Circulating 25-hydroxy-vitamin D and risk of cardiovascular disease: a meta-analysis of prospective studies

Abstract

Background: Vitamin D status has been linked to the risk of cardiovascular disease (CVD). However, the optimal 25-hydroxy-vitamin D (25[OH]-vitamin D) levels for potential cardiovascular health benefits remain unclear.

Methods and results: We searched MEDLINE and EMBASE from 1966 through February 2012 for prospective studies that assessed the association of 25(OH)-vitamin D concentrations with CVD risk. A total of 24 articles met our inclusion criteria, from which 19 independent studies with 6123 CVD cases in 65 994 participants were included for a meta-analysis. In a comparison of the lowest with the highest 25(OH)-vitamin D categories, the pooled relative risk was 1.52 (95% confidence interval, 1.30-1.77) for total CVD, 1.42 (95% confidence interval, 1.19-1.71) for CVD mortality, 1.38 (95% confidence interval, 1.21-1.57) for coronary heart disease, and 1.64 (95% confidence interval, 1.27-2.10) for stroke. These associations remained strong and significant when analyses were limited to studies that excluded participants with baseline CVD and were better controlled for season and confounding. We used a fractional polynomial spline regression analysis to assess the linearity of dose-response association between continuous 25(OH)-vitamin D and CVD risk. The CVD risk increased monotonically across decreasing 25(OH)-vitamin D below ≈60 nmol/L, with a relative risk of 1.03 (95% confidence interval, 1.00-1.06) per 25-nmol/L decrement in 25(OH)-vitamin D.
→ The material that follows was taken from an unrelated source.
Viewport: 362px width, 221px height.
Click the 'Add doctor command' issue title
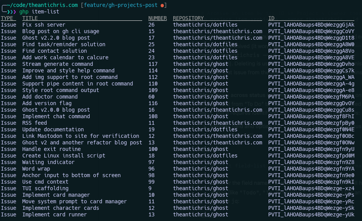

Conclusions: This meta-analysis demonstrated a generally linear, inverse association between circulating 25(OH)-vitamin D ranging from 20 to 60 nmol/L and risk of CVD. Further research is needed to clarify the association of 25(OH)-vitamin D higher than 60 nmol/L with CVD risk and assess causality of the observed associations.

Figures

Figure 1

Study Search and Selection Flow Diagram. Search terms for vitamin D included vitamin D, 25hydroxy-vitamin D, 1,25dihydroxy-vitamin D, calcidiol, and calcitriol. Search terms for cardiovascular disease (CVD) included cardiovascular disease, ischemic heart disease, coronary artery disease, cardiovascular mortality, myocardial infarction, and stroke. Initial search results were further limited to English-language articles, human studies, and studies of adults 18 years. In each box, the sum of studies in all categories may exceed the total number because of overlapping classification.

Figure 2

A Random-Effect Meta-Analysis of 19 Independent Studies. Adjusted relative risk (RR) and 95% confidence interval (CI) of total cardiovascular events (including myocardial infarction, stroke, and cardiovascular death) was estimated comparing the lowest category versus the highest category of baseline circulating 25(OH)-vitamin D concentration. Squares indicate RR in each study. The size of the square is proportional to the precision of the RR (inverse of its variance). Horizontal line represents the 95% CI. The pooled RR and 95% CI are indicated by the unshaded diamond.

Figure 3

Dose-response Association between Circulating 25(OH)-vitamin D and Risk of Cardiovascular Disease in 16 Prospective Studies. The analysis was conducted using a fractional polynomial spline regression. Circles indicate relative risk (RR) in each study. The size of the circle is proportional to the precision of the RR (inverse of its variance). The grey shaded region shows the 95% CIs around the regression line. The method described by Greenland and Longnecker for the dose-response analysis was used to compute the linear trend from the correlated RRs and 95% CIs across categories of 25(OH)-vitamin D.